*Отрывок*
^^^^^^^^^^^^^^^^
Сперва приведу пример из Алена Роб-Грийе. В экспозиции к раннему роману «Резинки» он дает длинное описание фрагмента мира, наполненного вещами – напомню, что его «новый роман» также известен под именем «вещизм». Он описывает бесконечные вещи, вещи, вещи и вдруг невзначай помещает среди этих вещей человека, вроде бы хозяина всех этих вещей. Однако писатель выписывает своего человека так, что он, в общем-то, не особенно отличается от вещей вокруг. Получается панорама равнозначных предметов: стол, стул, тряпка, стакан, Валерий Александрович, тапок, ручка… Человек здесь никак и ничем не выделяется из мира. Отчасти это достигается тем, что мы в литературе привыкли либо к субъективному взгляду, когда сам человек выделен из мира уже тем, что это именно он смотрит на мир, либо к объективному взгляду такого плана, в котором человек есть привилегированный объект среди прочих объектов, он этакий объект-субъект. А у Роб-Грийе, напротив, человек есть объект-объект, прямо как стул и тапок. Как эти последние не центрируют мир, так и человек его не центрирует. Если что-то и центрирует мир – причем так, чтобы в следующее мгновение его безжалостно децентрировать, – так это сам язык описания (даже не автор, потому что его совершенно не видно за языком описания, что тоже, конечно, сделано намеренно и тонко).
^^^^^^^^^^^^^^^^
*Приведенный список*

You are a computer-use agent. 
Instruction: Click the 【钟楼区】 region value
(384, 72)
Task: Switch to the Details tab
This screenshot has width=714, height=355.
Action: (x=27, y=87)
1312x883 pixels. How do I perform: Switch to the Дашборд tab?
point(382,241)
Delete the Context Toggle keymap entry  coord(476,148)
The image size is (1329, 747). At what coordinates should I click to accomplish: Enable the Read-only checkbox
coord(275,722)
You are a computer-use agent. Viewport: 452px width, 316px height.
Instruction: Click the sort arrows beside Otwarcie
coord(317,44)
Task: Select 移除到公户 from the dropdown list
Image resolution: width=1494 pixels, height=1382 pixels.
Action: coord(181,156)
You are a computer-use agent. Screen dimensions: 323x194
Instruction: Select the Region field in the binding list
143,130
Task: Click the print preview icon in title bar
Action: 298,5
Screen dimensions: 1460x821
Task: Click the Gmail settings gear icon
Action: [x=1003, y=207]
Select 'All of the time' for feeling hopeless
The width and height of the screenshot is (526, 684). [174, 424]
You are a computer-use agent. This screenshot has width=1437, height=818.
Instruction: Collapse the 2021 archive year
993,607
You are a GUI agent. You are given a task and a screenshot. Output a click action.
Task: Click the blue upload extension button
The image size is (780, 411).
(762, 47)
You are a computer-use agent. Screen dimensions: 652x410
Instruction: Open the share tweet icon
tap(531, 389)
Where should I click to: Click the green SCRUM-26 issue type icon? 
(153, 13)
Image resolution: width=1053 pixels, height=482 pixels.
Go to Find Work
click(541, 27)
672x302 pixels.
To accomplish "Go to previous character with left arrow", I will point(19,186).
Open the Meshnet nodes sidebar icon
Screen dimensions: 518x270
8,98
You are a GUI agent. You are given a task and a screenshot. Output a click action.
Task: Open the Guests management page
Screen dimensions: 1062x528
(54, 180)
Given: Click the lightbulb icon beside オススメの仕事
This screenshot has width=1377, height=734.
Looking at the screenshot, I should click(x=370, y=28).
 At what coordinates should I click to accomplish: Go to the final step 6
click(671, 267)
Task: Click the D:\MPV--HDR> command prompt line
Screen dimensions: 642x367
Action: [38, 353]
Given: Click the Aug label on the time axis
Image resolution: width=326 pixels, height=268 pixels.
^^^^^^^^^^^^^^^^
*Задание*
Продолжите отрывок о романе Роб-Грийе «Резинки», начиная сразу после его последнего предложения.

*Результат*
В этом смысле стоит подчеркнуть, что «новый роман», вещизм – это изрядно структуралистская проза, которая наглядно и отчетливо проводит в литературе линию деантропологизации, то есть последовательного вывода человека из его былого привилегированного положения в мире. Во Франции вообще, а в тот период в особенности, очень живыми и крепкими были связи литературы и философии – так, что часто философов и литераторов вообще оказывается не отличить друг от друга: Ролан Барт, Соллерс, Кристева – не разобрать, кто есть кто. Философия литературна, литература философична и вообще, и в контексте постмодерна в особенности. Это очень важная и говорящая корреляция, но к нам она ныне, увы, имеет малое отношение (поэтому сам я склонен к тому, чтобы педалировать это отношение навязчиво и несколько искусственно).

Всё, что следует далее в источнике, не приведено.